Optional<Point> o({.x=1, .y=2});

Optional<T> from Optional<T>

Surely an Optional<int> should be copy constructible.

Optional<T> from Optional<U>

Should Optional<int> be constructible from Optional<long>? Should Optional<string> be constructible from Optional<char const*>?

For std::tuple, these conversions are all valid. And these conversions are all fairly straightforward to define - if the right-hand side is disengaged, we are constructed disengaged. Otherwise, we are constructed engaged from the right-hand side’s value. There’s no other possible meaning to this, so we might as well support it.

That gets us to:

template <typename T>
class Optional {
public:
    Optional();

    // post: *this is engaged, with value v
    template <typename U = T>
        requires std::constructible_from<T, U const&>
    Optional(U const& v);

    // post: *this is engaged iff opt is engaged
    // if *this is engaged, then this->value() == opt.value()
    template <typename U>
        requires std::constructible_from<T, U const&>
    Optional(Optional<U> const& opt);
};

So far, so good. We’re adding some nice conversions to our Optional and making it usable. None of these decisions seems particularly controversial either.

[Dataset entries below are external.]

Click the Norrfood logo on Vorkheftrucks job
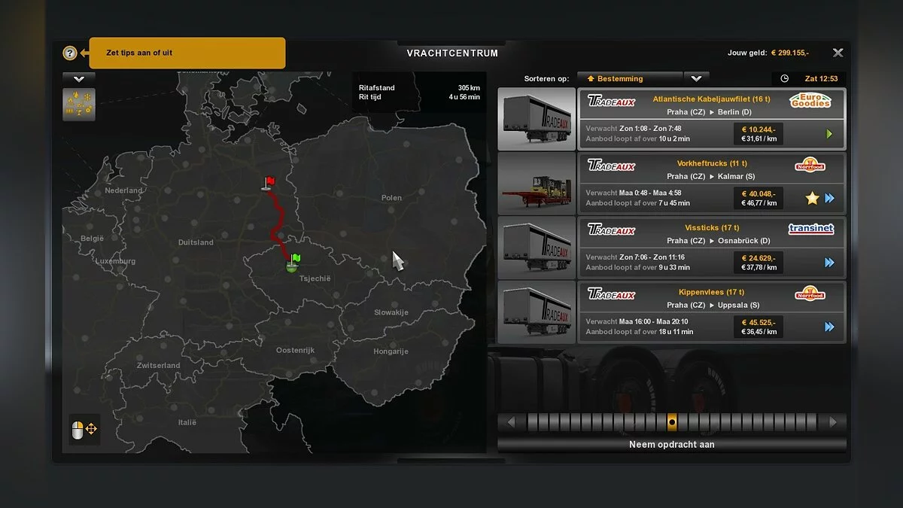[x=810, y=166]
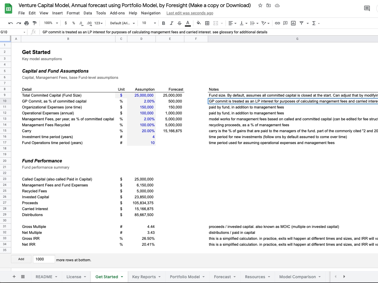
Task: Add a comment using the comment icon
Action: point(285,23)
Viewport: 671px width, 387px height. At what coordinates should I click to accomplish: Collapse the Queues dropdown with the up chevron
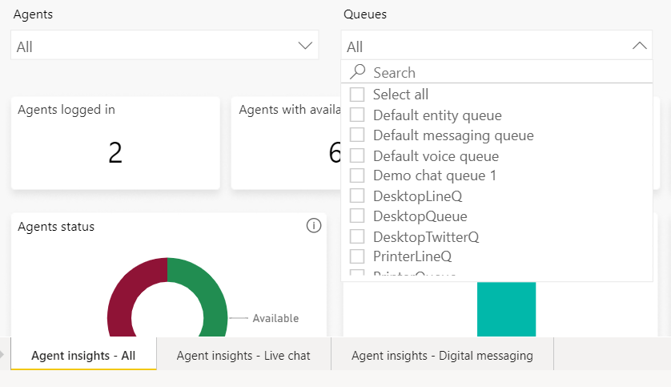[639, 46]
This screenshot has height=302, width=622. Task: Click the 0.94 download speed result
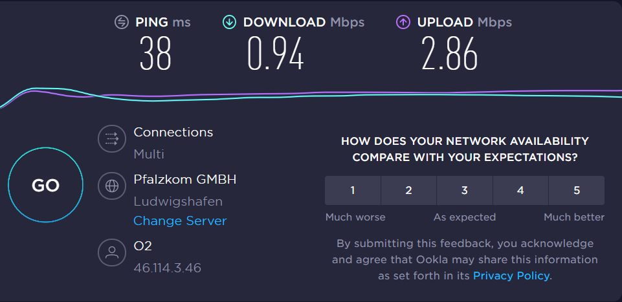[x=276, y=54]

Optional<Optional<T>> from Optional<T>

Given that Optional<T> should be constructible from T, that should still hold true when T happens to be some Optional<U>.

That is, this test should hold for all copy constructible types:

template <typename T>
void test(T const& x) {
    Optional<T> opt(x);
    REQUIRE(opt);
    REQUIRE(*opt == x);
}

But… that’s not what would actually happen in our implementation so far.

Given

Optional<int> disengaged;
Optional<int> engaged(1);

Consider these constructions:

Optional<Optional<int>> from_disengaged(disengaged);
Optional<Optional<int>> from_engaged(engaged);

We have T=Optional<int>, and our two constructor options are:

  1. Optional(U const&) with U=Optional<int>. This is viable because T is constructible from U (that’s just copy construction).
  2. Optional(Optional<U> const&) with U=int. This is viable because T is constructible from U (that’s asking if Optional<int> is constructible from int).

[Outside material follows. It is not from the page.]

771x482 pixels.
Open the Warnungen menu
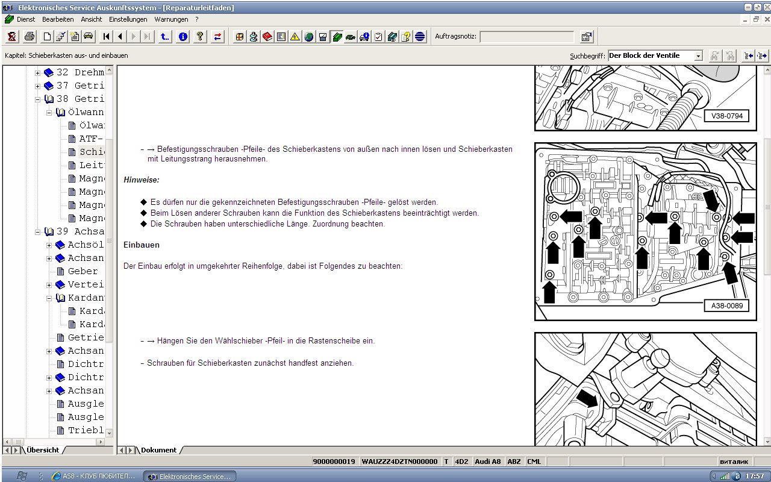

Of these (2) is more specialized (Optional<U> vs U) so it’s the better match, and is what is preferred. As a result, what ends up happening is:

  • from_disengaged is a disengaged optional (because disengaged is, as the name suggests, disengaged).
  • from_engaged is an engaged optional containing the value Optional<int>(1).

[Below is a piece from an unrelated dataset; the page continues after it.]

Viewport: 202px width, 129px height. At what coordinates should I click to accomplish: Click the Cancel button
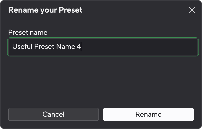click(x=53, y=114)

That first result violates our test case - we expect that constructing an Optional<T> from a T always gives us an engaged optional, whose value is T – but here we got a disengaged optional instead.

This might seem like a fairly contrived situation, but we did run into this problem with my original implementation of Optional. Consider:

template <typename T>
struct Vector {
    auto size() const -> size_t;
    auto operator[](size_t) const -> T const&;

    auto try_at(int idx) const -> Optional<T const&> {
        if (idx >= size()) {
            return {};
        }
        return (*this)[idx];
    }
};

Pretty straightforward looking code. try_at either gives you a reference to the element at index idx or returns a disengaged optional if that index is out of bounds.

Except if we had Vector<Optional<V>>:

  • if the storage was disengaged, we’d get back a disengaged optional (instead of an engaged optional referring to that disengaged optional)
  • if the storage was engaged, we’d get back an engaged optional with a dangling reference

It’s worth explaining why a dangling reference. Here, we are trying to construct an Optional<Optional<V> const&> from an Optional<V> const&. In this case, we do not use the value constructor - recall that we’re using the optional converting constructor: constructing an Optional<T> (with T=Optional<V> const&) from Optional<U> (with U=V). That works, because Optional<V> is constructible from V.

But we’re specifically constructing an Optional<V> const&. That only works by first constructing a temporary Optional<V> and binding a reference to that. But then once we do so, that temporary is destroyed, and we’re left with a dangling reference.

This is why in our real implementation, we detected and rejected this conversion. So the whole thing didn’t compile (which is still worse than working, but at least it’s better than guaranteed undefined behavior). Thanks to Tim Song pursuing P2255 for C++23, the standard library has a type trait to reliably detect this case for any such future code.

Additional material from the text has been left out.